I'm not sure I followed your reasoning completely, it seems to me you were really saying, it no longer makes sense to bring 184 forward as a single agent , rather, it should be brought forward as part of a combination therapy, and NVS is not a suitable partner to do that.

[DewDiligence]

IDIX NVS:

…it's kind of tough to negotiate a big partnership when all you have is 3-day data and less than a log efficacy [because the drug has not yet reached steady-state accumulation during three days of dosing]

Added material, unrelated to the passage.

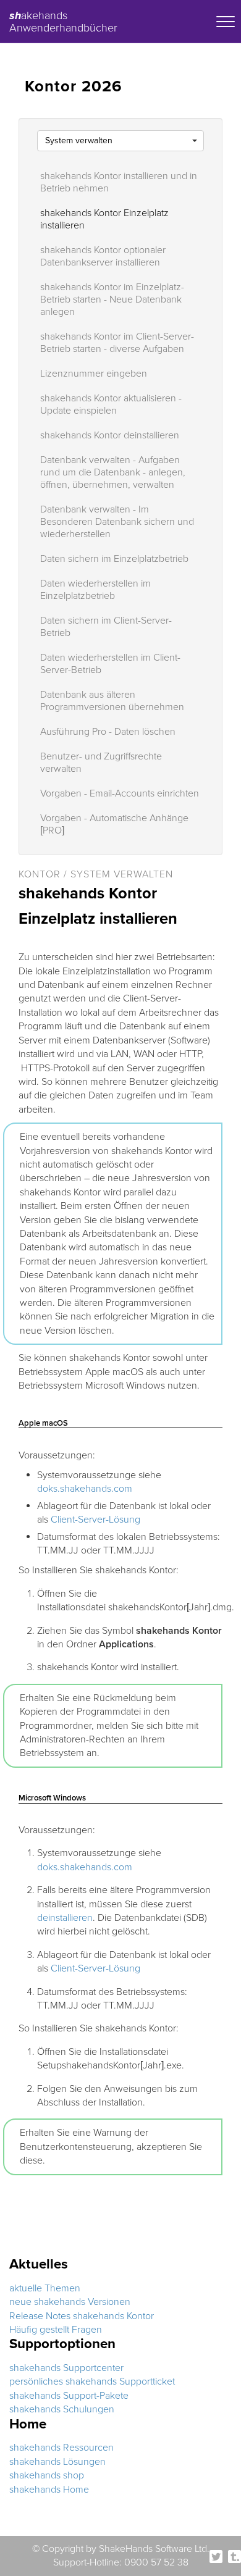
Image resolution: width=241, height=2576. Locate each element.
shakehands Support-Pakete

I agree with the above and I’m pretty sure the companies’ original plan was to have some interim combination data available during NVS’ 90-day decision-making window for IDX184 (see #msg-35708524). However, the schedule for the combination study slipped, which forced NVS to make its decision based on only the 3-day monotherapy data.

[DewDiligence]

…184, a more potent version of nm283…

IDX184 is not a more potent version of NM283. NM283 was a simple nucleoside analog, while IDX184 is a prodrug of a monophosphate nucleotide—the same molecular structure as Viread (#msg-43114117, #msg-26915921, #msg-42396728, #msg-37926378).